Conflict and the need for clarity

Oct 4, 2022 by

by Suella Braverman, Artillery Row:

On equalities and rights.

My speech today is about equality and rights, and I’ve titled it, “conflict and the need for clarity”. Despite what our critics might say, rights can be difficult to get right. Sometimes, things that seem clear in the abstract become distorted when they are applied in the real world, with unintended consequences.

That’s when we need clarity. How do we balance the rights of minorities with the rights of majorities? Or the rights of different minorities against one and other? Rights are presented by the left as an inevitable march of progress towards ultimate liberation. But as Conservatives we reject this quasi-religious narrative. We know humans are flawed and changeable and there will never be a perfect framework that solves everything. We also know that tolerance for difference, for robust debate, can sometimes be more appropriate than restricting freedom.

It’s so tempting to see things superficially. Yet all rights, however noble, impose limits and obligations on other people, some with tricky trade-offs.

Should protesters have the right to block the streets?
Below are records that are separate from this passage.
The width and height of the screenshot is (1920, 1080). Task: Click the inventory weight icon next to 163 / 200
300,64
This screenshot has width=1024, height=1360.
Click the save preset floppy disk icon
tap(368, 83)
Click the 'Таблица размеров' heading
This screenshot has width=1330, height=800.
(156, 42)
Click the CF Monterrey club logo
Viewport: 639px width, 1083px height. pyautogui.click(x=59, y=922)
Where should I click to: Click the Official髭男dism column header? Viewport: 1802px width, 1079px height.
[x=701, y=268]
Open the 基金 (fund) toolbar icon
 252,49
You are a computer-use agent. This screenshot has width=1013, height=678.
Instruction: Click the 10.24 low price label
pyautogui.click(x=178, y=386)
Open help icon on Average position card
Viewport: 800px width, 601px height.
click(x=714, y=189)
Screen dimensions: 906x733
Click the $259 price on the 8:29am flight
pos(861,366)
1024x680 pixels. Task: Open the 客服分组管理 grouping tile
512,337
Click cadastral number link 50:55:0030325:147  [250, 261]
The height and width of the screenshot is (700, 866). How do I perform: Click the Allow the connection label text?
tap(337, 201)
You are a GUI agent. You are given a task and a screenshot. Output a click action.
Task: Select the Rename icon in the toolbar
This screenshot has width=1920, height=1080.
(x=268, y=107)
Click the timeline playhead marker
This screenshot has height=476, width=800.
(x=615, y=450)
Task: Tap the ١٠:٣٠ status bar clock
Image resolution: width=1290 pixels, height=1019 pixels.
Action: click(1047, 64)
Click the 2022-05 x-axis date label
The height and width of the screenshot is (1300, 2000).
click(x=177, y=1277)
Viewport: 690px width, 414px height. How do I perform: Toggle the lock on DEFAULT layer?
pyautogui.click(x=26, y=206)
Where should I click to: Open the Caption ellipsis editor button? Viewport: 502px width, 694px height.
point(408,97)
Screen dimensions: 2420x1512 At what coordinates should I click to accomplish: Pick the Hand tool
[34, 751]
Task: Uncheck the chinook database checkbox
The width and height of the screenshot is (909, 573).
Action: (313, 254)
Or block ambulances? How far does a state’s duty to protect its citizens extend vis a vis a foreign national offender’s human right to remain here? Should women have the right to single-sex spaces? Do our feelings about who we are, change the rights to which we are entitled?

There is a now serious risk that the fight for rights undermines democracy and harms the very people for whom the fight was intended to benefit. In the context of a mature democracy — with a responsive and pragmatic common law tradition — is it always right that minority groups impose their claims upon the rest of society? We need to make sure that the costs of protecting rights are worth the pay-off.